Selected excerpt:
↓
Milton Kraus (June 26, 1866 – November 18, 1942) was an American lawyer and politician who served three terms as a U.S. Representative from Indiana from 1917 to 1923.

Biography 
Born in Kokomo, Indiana to German-Jewish parents, Kraus attended the common and high schools.
He was graduated from the law department of the University of Michigan at Ann Arbor in 1886.
He was admitted to the bar in 1887 and commenced practice in Peru, Indiana. He organized a company of volunteers for the Spanish–American War.

Political career 
He was a presidential elector in the 1908 presidential election.

Kraus was elected as a Republican to the Sixty-fifth, Sixty-sixth, and Sixty-seventh Congresses (March 4, 1917 – March 3, 1923).
He was an unsuccessful candidate for reelection in 1922 to the Sixty-eighth Congress.

Later career and death 
He resumed manufacturing activities.
He died in Wabash, Indiana, November 18, 1942.
↑
What to produce: Please write out the Milton Kraus biography word for word, between "He was graduated" and "the Spanish–American War.", inclusive.

Dataset records:
↓
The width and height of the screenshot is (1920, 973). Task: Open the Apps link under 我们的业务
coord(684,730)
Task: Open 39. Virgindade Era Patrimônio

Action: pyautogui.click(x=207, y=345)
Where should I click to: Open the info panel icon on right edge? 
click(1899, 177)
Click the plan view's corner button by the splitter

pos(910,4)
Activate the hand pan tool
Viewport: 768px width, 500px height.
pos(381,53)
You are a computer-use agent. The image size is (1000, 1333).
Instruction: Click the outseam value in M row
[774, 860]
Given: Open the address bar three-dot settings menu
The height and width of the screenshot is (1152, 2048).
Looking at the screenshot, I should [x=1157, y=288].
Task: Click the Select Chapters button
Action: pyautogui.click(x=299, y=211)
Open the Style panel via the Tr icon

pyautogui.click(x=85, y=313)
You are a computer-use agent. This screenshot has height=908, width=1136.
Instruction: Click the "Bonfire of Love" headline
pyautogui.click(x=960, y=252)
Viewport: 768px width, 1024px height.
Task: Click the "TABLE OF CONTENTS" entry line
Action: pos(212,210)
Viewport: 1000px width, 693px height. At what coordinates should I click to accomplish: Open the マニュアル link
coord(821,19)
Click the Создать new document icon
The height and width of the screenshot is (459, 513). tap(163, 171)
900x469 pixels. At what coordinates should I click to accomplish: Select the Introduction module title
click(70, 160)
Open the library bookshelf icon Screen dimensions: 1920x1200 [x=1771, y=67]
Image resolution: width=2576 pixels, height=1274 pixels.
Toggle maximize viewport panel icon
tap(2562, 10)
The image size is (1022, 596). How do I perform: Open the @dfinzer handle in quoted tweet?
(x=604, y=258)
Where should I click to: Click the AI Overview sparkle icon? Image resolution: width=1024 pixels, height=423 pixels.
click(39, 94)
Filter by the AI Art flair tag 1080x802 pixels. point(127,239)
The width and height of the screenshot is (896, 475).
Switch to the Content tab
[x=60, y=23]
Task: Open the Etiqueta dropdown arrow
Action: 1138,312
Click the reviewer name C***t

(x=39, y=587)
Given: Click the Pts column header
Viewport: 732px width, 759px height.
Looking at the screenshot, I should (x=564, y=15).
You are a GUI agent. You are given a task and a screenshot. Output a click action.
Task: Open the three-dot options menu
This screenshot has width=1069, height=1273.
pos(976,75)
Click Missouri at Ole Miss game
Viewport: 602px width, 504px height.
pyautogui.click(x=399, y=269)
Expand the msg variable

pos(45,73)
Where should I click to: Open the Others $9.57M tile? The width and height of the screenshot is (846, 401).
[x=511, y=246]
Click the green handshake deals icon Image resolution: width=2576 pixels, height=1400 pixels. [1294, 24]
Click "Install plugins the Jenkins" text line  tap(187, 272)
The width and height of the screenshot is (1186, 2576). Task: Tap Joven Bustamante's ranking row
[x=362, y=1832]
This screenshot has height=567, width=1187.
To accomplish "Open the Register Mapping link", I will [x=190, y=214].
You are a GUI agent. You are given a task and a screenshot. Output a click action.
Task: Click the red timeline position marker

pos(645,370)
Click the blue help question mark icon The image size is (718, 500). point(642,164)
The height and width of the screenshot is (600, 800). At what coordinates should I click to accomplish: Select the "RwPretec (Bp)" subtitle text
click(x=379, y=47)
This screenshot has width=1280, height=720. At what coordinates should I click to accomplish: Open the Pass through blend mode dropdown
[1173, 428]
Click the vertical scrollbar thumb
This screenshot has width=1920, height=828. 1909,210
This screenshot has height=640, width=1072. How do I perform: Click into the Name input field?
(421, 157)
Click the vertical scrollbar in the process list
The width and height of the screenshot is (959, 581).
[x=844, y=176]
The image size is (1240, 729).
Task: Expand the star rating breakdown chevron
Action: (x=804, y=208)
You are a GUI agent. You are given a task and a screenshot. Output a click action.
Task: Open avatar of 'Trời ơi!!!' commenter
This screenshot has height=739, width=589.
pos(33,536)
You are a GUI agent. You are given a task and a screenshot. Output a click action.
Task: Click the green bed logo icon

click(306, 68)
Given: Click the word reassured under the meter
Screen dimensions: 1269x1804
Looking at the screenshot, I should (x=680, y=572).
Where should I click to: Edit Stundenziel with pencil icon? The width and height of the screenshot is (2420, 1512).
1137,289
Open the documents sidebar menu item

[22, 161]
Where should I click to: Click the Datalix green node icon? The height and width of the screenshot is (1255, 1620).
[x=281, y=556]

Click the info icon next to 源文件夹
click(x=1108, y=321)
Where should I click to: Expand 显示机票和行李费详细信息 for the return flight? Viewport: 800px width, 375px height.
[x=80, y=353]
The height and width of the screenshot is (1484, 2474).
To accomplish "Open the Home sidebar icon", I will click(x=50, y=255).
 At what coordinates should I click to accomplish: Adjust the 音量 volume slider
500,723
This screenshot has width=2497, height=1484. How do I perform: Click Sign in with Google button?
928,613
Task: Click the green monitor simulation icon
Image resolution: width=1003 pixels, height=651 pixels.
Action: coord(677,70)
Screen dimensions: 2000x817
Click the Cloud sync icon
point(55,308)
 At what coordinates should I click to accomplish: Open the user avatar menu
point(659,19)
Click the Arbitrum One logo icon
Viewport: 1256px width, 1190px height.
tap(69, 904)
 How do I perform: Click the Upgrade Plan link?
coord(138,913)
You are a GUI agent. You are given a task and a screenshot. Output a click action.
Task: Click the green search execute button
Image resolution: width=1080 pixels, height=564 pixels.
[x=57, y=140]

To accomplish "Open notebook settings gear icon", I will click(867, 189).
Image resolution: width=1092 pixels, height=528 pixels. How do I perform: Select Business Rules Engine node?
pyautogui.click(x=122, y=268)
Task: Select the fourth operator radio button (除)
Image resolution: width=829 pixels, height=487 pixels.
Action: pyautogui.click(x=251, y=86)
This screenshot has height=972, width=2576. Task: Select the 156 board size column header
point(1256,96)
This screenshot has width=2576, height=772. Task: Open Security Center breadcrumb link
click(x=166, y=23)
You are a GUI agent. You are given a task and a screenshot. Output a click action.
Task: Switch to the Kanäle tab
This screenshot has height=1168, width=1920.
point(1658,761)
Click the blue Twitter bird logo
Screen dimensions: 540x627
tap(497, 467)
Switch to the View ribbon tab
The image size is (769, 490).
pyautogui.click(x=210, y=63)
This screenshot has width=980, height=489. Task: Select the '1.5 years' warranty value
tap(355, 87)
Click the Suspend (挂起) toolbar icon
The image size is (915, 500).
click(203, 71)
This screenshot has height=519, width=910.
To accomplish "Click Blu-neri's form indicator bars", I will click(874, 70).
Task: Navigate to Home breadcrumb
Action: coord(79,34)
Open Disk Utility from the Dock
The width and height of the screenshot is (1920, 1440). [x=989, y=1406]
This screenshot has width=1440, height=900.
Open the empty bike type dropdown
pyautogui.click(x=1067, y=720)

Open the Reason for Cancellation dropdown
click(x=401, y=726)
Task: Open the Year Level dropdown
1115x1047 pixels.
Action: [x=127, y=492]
↑
Solution for this problem:
He was graduated from the law department of the University of Michigan at Ann Arbor in 1886.
He was admitted to the bar in 1887 and commenced practice in Peru, Indiana. He organized a company of volunteers for the Spanish–American War.